# Assignment:
Your answer must be every line below, repeated exactly.

START Materials provided

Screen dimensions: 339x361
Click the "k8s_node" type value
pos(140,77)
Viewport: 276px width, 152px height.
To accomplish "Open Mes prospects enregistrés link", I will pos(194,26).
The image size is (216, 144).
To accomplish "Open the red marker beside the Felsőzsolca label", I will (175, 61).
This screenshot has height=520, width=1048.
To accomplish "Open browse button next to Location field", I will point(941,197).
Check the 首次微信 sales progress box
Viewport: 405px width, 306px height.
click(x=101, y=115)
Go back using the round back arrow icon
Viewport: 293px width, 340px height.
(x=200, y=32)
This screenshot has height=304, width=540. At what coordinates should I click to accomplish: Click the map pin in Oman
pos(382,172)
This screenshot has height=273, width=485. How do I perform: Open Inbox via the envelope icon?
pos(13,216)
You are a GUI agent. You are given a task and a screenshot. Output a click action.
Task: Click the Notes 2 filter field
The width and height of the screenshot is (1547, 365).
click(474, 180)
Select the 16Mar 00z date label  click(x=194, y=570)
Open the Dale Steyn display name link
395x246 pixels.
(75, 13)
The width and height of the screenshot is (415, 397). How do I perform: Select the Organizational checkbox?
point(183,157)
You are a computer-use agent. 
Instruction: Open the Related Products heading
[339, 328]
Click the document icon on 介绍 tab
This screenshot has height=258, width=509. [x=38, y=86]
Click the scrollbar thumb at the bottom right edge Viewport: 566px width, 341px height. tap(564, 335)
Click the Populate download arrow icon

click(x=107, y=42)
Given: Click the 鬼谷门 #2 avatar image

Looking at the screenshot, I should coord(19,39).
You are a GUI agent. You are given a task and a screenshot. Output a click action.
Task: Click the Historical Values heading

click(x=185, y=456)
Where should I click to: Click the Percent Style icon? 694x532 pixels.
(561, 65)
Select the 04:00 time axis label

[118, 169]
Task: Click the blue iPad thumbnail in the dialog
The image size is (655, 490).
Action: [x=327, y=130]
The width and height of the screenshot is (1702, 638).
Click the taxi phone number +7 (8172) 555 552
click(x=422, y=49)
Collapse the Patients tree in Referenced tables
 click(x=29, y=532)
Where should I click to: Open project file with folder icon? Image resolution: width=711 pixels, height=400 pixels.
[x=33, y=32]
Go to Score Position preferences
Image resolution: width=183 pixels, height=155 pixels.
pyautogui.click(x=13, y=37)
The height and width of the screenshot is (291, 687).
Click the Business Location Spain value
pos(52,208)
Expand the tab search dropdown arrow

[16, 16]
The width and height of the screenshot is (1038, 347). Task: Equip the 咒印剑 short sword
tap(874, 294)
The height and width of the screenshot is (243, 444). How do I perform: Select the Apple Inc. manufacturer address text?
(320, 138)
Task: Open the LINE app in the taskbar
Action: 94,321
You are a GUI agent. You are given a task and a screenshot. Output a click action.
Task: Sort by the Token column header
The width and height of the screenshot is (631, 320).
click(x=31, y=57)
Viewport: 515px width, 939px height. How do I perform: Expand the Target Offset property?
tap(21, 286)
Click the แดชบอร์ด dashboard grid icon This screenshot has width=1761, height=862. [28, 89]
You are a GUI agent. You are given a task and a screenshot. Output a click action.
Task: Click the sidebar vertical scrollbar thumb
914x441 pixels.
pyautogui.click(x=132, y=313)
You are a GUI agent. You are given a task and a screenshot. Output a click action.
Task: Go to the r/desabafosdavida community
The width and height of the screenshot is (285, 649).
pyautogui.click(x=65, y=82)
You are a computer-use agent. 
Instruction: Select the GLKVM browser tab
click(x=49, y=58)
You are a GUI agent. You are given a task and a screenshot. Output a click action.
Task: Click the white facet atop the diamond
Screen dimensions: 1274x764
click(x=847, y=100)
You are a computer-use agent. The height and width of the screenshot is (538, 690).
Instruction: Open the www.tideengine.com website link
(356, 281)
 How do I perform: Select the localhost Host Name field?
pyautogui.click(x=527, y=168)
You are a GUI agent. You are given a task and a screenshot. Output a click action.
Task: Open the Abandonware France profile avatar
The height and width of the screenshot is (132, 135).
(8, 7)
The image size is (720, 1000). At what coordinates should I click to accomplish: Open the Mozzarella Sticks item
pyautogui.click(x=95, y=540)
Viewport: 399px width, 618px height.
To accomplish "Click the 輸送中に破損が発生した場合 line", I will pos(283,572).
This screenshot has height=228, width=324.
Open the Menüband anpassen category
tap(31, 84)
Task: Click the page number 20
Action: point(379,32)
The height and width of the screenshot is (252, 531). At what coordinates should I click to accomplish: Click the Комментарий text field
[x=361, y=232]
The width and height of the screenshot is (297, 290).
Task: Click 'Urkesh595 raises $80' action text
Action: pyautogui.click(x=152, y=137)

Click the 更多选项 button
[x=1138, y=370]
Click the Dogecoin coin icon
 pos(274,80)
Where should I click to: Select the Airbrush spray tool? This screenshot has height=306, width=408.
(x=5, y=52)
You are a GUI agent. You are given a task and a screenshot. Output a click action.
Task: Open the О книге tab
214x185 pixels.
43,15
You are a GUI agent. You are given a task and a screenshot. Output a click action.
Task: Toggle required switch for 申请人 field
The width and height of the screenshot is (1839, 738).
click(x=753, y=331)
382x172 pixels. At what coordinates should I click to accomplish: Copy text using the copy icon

END Materials provided

# Response area:
Screen dimensions: 339x361
Click the "k8s_node" type value
pos(140,77)
Viewport: 276px width, 152px height.
To accomplish "Open Mes prospects enregistrés link", I will pos(194,26).
The image size is (216, 144).
To accomplish "Open the red marker beside the Felsőzsolca label", I will (175, 61).
This screenshot has height=520, width=1048.
To accomplish "Open browse button next to Location field", I will point(941,197).
Check the 首次微信 sales progress box
Viewport: 405px width, 306px height.
click(x=101, y=115)
Go back using the round back arrow icon
Viewport: 293px width, 340px height.
(x=200, y=32)
This screenshot has height=304, width=540. At what coordinates should I click to accomplish: Click the map pin in Oman
pos(382,172)
This screenshot has height=273, width=485. How do I perform: Open Inbox via the envelope icon?
pos(13,216)
You are a GUI agent. You are given a task and a screenshot. Output a click action.
Task: Click the Notes 2 filter field
The width and height of the screenshot is (1547, 365).
click(474, 180)
Select the 16Mar 00z date label  click(x=194, y=570)
Open the Dale Steyn display name link
395x246 pixels.
(75, 13)
The width and height of the screenshot is (415, 397). How do I perform: Select the Organizational checkbox?
point(183,157)
You are a computer-use agent. 
Instruction: Open the Related Products heading
[339, 328]
Click the document icon on 介绍 tab
This screenshot has height=258, width=509. [x=38, y=86]
Click the scrollbar thumb at the bottom right edge Viewport: 566px width, 341px height. tap(564, 335)
Click the Populate download arrow icon

click(x=107, y=42)
Given: Click the 鬼谷门 #2 avatar image

Looking at the screenshot, I should coord(19,39).
You are a GUI agent. You are given a task and a screenshot. Output a click action.
Task: Click the Historical Values heading

click(x=185, y=456)
Where should I click to: Click the Percent Style icon? 694x532 pixels.
(561, 65)
Select the 04:00 time axis label

[118, 169]
Task: Click the blue iPad thumbnail in the dialog
The image size is (655, 490).
Action: [x=327, y=130]
The width and height of the screenshot is (1702, 638).
Click the taxi phone number +7 (8172) 555 552
click(x=422, y=49)
Collapse the Patients tree in Referenced tables
 click(x=29, y=532)
Where should I click to: Open project file with folder icon? Image resolution: width=711 pixels, height=400 pixels.
[x=33, y=32]
Go to Score Position preferences
Image resolution: width=183 pixels, height=155 pixels.
pyautogui.click(x=13, y=37)
The height and width of the screenshot is (291, 687).
Click the Business Location Spain value
pos(52,208)
Expand the tab search dropdown arrow

[16, 16]
The width and height of the screenshot is (1038, 347). Task: Equip the 咒印剑 short sword
tap(874, 294)
The height and width of the screenshot is (243, 444). How do I perform: Select the Apple Inc. manufacturer address text?
(320, 138)
Task: Open the LINE app in the taskbar
Action: 94,321
You are a GUI agent. You are given a task and a screenshot. Output a click action.
Task: Sort by the Token column header
The width and height of the screenshot is (631, 320).
click(x=31, y=57)
Viewport: 515px width, 939px height. How do I perform: Expand the Target Offset property?
tap(21, 286)
Click the แดชบอร์ด dashboard grid icon This screenshot has width=1761, height=862. [28, 89]
You are a GUI agent. You are given a task and a screenshot. Output a click action.
Task: Click the sidebar vertical scrollbar thumb
914x441 pixels.
pyautogui.click(x=132, y=313)
You are a GUI agent. You are given a task and a screenshot. Output a click action.
Task: Go to the r/desabafosdavida community
The width and height of the screenshot is (285, 649).
pyautogui.click(x=65, y=82)
You are a computer-use agent. 
Instruction: Select the GLKVM browser tab
click(x=49, y=58)
You are a GUI agent. You are given a task and a screenshot. Output a click action.
Task: Click the white facet atop the diamond
Screen dimensions: 1274x764
click(x=847, y=100)
You are a computer-use agent. The height and width of the screenshot is (538, 690).
Instruction: Open the www.tideengine.com website link
(356, 281)
 How do I perform: Select the localhost Host Name field?
pyautogui.click(x=527, y=168)
You are a GUI agent. You are given a task and a screenshot. Output a click action.
Task: Open the Abandonware France profile avatar
The height and width of the screenshot is (132, 135).
(8, 7)
The image size is (720, 1000). At what coordinates should I click to accomplish: Open the Mozzarella Sticks item
pyautogui.click(x=95, y=540)
Viewport: 399px width, 618px height.
To accomplish "Click the 輸送中に破損が発生した場合 line", I will pos(283,572).
This screenshot has height=228, width=324.
Open the Menüband anpassen category
tap(31, 84)
Task: Click the page number 20
Action: point(379,32)
The height and width of the screenshot is (252, 531). At what coordinates should I click to accomplish: Click the Комментарий text field
[x=361, y=232]
The width and height of the screenshot is (297, 290).
Task: Click 'Urkesh595 raises $80' action text
Action: pyautogui.click(x=152, y=137)

Click the 更多选项 button
[x=1138, y=370]
Click the Dogecoin coin icon
 pos(274,80)
Where should I click to: Select the Airbrush spray tool? This screenshot has height=306, width=408.
(x=5, y=52)
You are a GUI agent. You are given a task and a screenshot. Output a click action.
Task: Open the О книге tab
214x185 pixels.
43,15
You are a GUI agent. You are given a task and a screenshot. Output a click action.
Task: Toggle required switch for 申请人 field
The width and height of the screenshot is (1839, 738).
click(x=753, y=331)
382x172 pixels. At what coordinates should I click to accomplish: Copy text using the copy icon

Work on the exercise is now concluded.